→ WHAT IS EXPECTED:
Reproduce each of the records below verbatim, keeping their order and line breaks unchanged.

+++ GIVEN DATA +++

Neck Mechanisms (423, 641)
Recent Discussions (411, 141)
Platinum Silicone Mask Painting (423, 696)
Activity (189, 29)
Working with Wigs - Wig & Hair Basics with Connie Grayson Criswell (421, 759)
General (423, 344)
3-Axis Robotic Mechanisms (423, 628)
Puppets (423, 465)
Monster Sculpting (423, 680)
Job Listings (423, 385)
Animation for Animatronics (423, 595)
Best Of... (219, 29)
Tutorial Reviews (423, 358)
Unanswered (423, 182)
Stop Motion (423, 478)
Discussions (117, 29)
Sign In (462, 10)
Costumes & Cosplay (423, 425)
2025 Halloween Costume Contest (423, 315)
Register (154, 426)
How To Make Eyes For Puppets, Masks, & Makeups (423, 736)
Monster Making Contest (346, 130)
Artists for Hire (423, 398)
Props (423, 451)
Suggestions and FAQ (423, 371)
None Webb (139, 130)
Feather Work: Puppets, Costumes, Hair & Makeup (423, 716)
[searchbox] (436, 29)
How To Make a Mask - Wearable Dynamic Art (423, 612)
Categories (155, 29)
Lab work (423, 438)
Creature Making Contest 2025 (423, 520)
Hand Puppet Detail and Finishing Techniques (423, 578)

+++

→ RESPONSE:
Neck Mechanisms (423, 641)
Recent Discussions (411, 141)
Platinum Silicone Mask Painting (423, 696)
Activity (189, 29)
Working with Wigs - Wig & Hair Basics with Connie Grayson Criswell (421, 759)
General (423, 344)
3-Axis Robotic Mechanisms (423, 628)
Puppets (423, 465)
Monster Sculpting (423, 680)
Job Listings (423, 385)
Animation for Animatronics (423, 595)
Best Of... (219, 29)
Tutorial Reviews (423, 358)
Unanswered (423, 182)
Stop Motion (423, 478)
Discussions (117, 29)
Sign In (462, 10)
Costumes & Cosplay (423, 425)
2025 Halloween Costume Contest (423, 315)
Register (154, 426)
How To Make Eyes For Puppets, Masks, & Makeups (423, 736)
Monster Making Contest (346, 130)
Artists for Hire (423, 398)
Props (423, 451)
Suggestions and FAQ (423, 371)
None Webb (139, 130)
Feather Work: Puppets, Costumes, Hair & Makeup (423, 716)
[searchbox] (436, 29)
How To Make a Mask - Wearable Dynamic Art (423, 612)
Categories (155, 29)
Lab work (423, 438)
Creature Making Contest 2025 (423, 520)
Hand Puppet Detail and Finishing Techniques (423, 578)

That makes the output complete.